Он с радостью подумал о том, как отлично лежит на нем темносиний двубортный сюртук с красным кантом по воротнику и обшлагам, гордо выпячивающий его, басанинскую, грудь; как туго и ровно натянуты на штрипках безукоризненно выглаженные диагоналевые брюки, как обманно-небрежно волочится по полу спущенная на серебряной портупее скосаревская шашка в притупившихся — да, притупившихся! — в конце ножнах и нежным колокольчиком звенит великолепная савельевская шпора с чарующим малиновым звоном.
— Господа! Я говорю вам: ничто нам не страшно, ничто не поколеблет нашу государственную власть. И поэтому, Людмила Петровна, если вы почему-либо хотите протежировать Теплухина, — пусть поступает на службу, пусть… Я не хочу вмешиваться в это дело. Не имею формальных оснований для вмешательства. Тем паче, господа, что Теплухин досрочно помилован и возвращен на родину.
— Досрочно? — удивленно поднял брови Георгий Павлович.

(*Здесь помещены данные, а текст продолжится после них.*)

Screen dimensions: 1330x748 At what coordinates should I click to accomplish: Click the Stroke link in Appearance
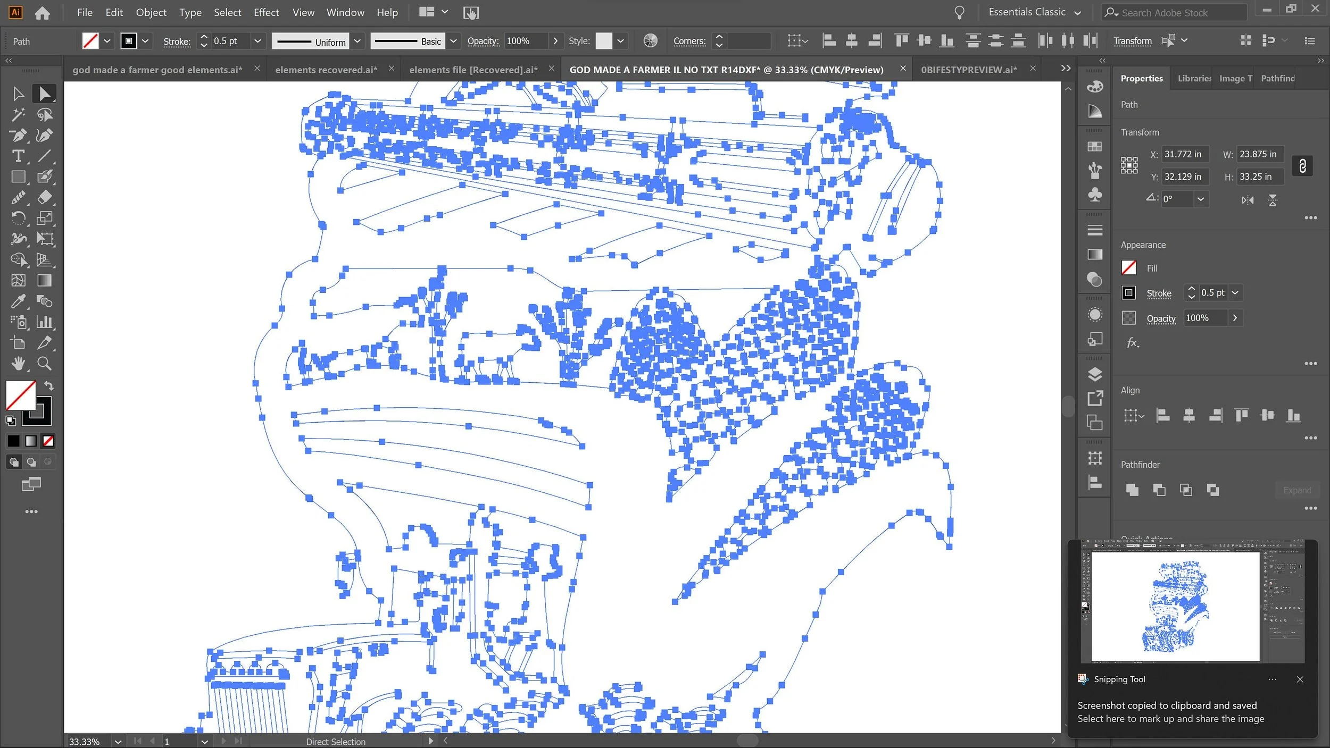[x=1159, y=293]
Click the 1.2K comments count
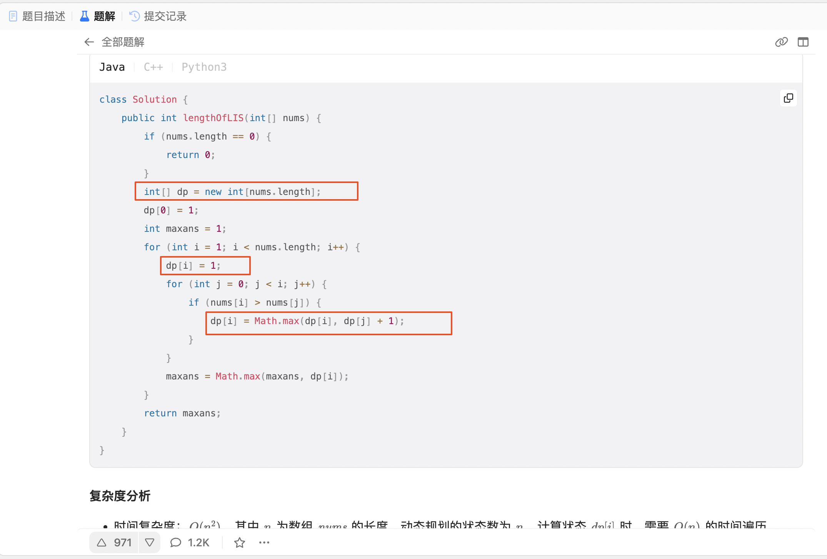Screen dimensions: 827x559 [x=198, y=542]
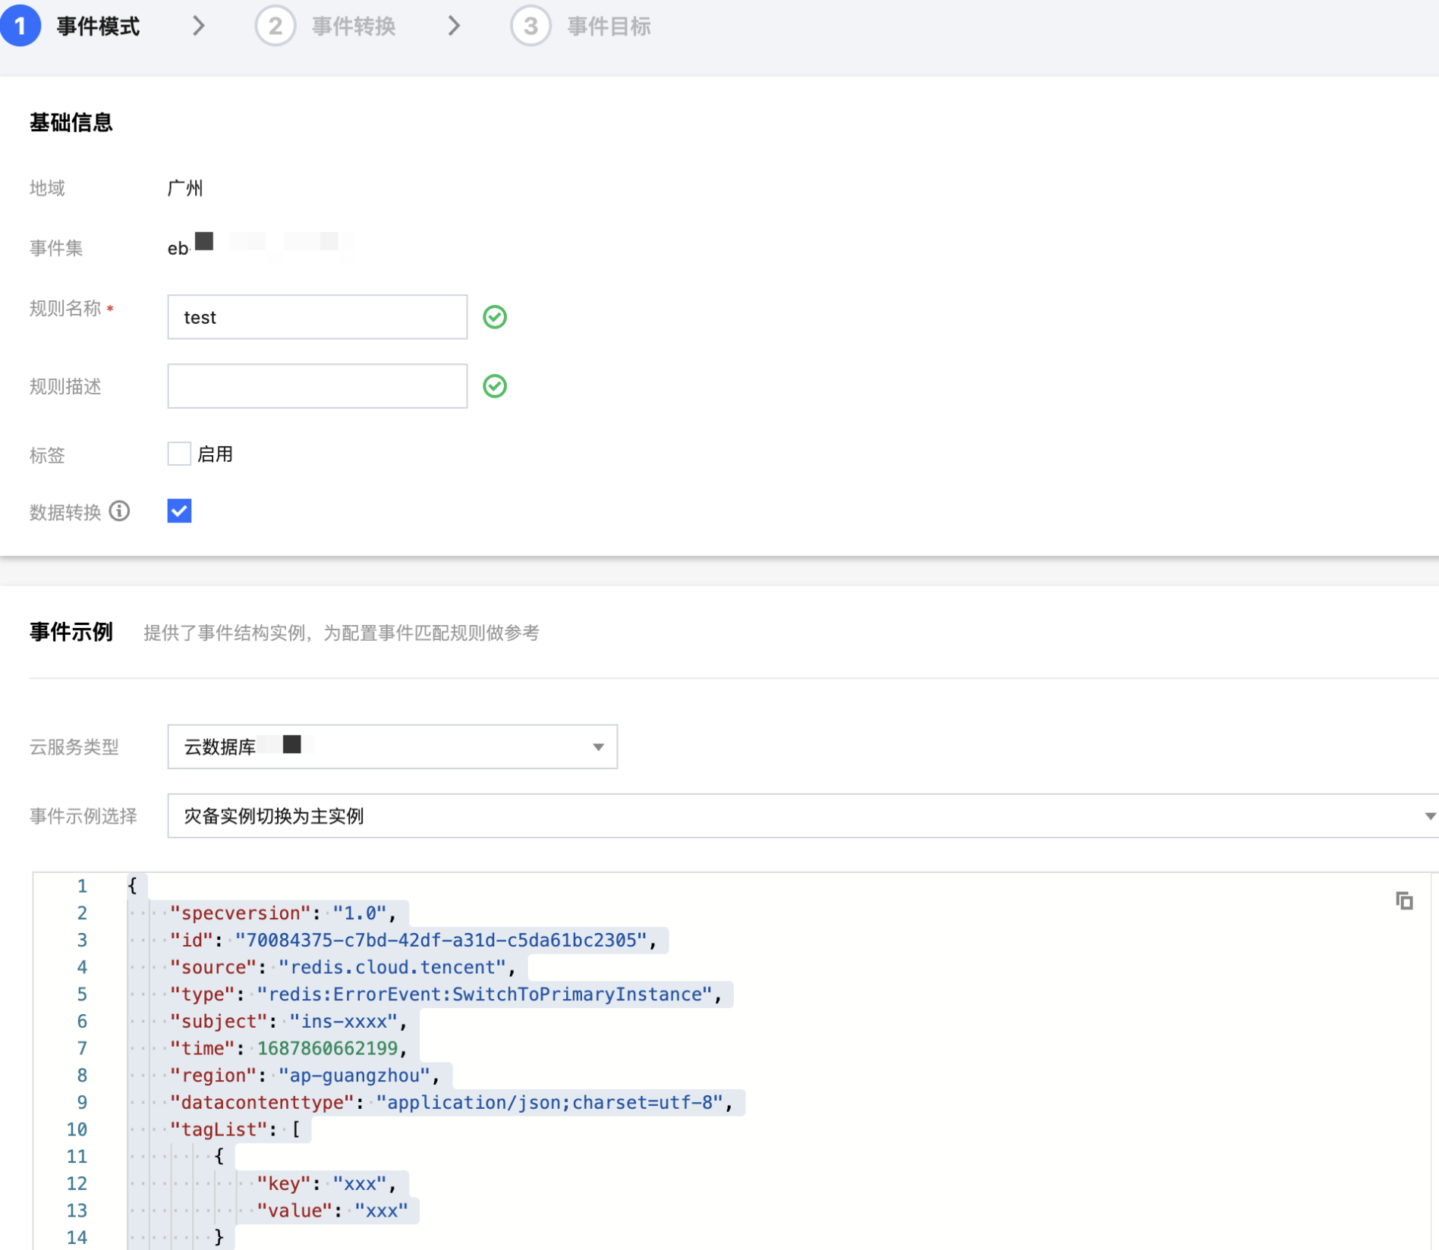Enable the 标签 启用 checkbox
The image size is (1439, 1250).
179,454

— А почему это вас так поразило?
— Ну, да… ему было зачтено предварительное сидение, вероятно?
Ротмистр Басанин вдруг сдержал себя, остановленный быстрой и короткой мыслью: «Ага… Ты мне Ольшанку подай, Кандуша!»
— Словом, Теплухин освобожден теперь, прав не лишен и следовательно…
Ротмистр не закончил фразы и развел только руками.
— Вот и хорошо, — спокойно сказала Людмила Петровна. — Мне очень приятно, что вы не оказались чиновником. Скучна… ах, как скучна у нас, господа, эта пресловутая «буква закона»!
— Но если я оказался вам приятен, — спасал себя Басанин, — то только потому, что я в данном случае никак не нарушал ее. Я пока не имею никаких формальных оснований для вмешательства в дело господина Теплухина.
— Только потому? — иронически смотрели теперь отдалившиеся серые глаза. — А я, грешным делом, думала, что моя просьба… Леонид, ты, голубчик, ужасно много куришь. Вы не находите этого, Георгий Павлович?
«Ч-черт! Я поскользнулся на апельсинной корке», — с тревогой подумал ротмистр о своем неловком ответе. Улыбка еще оставалась на лице его, но была уже ненужной, лежала на нем, как неряшливо оставшийся после бритья, прилепившийся волосок из облезлого помазка.
Резко приподнятое настроение Басанина так же резко изменилось: он несколько раз пытался вернуться к утраченной теме, но, как только начинал этот разговор, Людмила Петровна искусно отводила его.
Ему стало душно вдруг, не по себе в отлично сшитом мундире, который показался теперь почему-то узким, а рукава — безобразно короткими; он с досадой заметил сейчас, что стул под ним немного расшатан и при нерассчитанном движении скрипит и, вероятно, издавал все это время малопонятный окружающим звук. Глядя исподлобья и скосив глаза в сторону небрежно расплачивавшегося с официантом Карабаева, он увидел свой закрученный кверху, растопыренный рыжеватый ус, на котором торчала — предательской свидетельницей его, басанинской, небрежности — не забранная салфеткой жирная крошка пирожного. Он снял ее незаметно длинным ногтем мизинца.
«Для чего пришел сюда? — спрашивал себя. — Ну, захотелось им вместе после деловых разговоров пообедать… А меня зачем позвала? Чтоб о Теплухине узнать, просить меня о нем? Этот миллионщик-либерал взятку мне обедом дал… или как?»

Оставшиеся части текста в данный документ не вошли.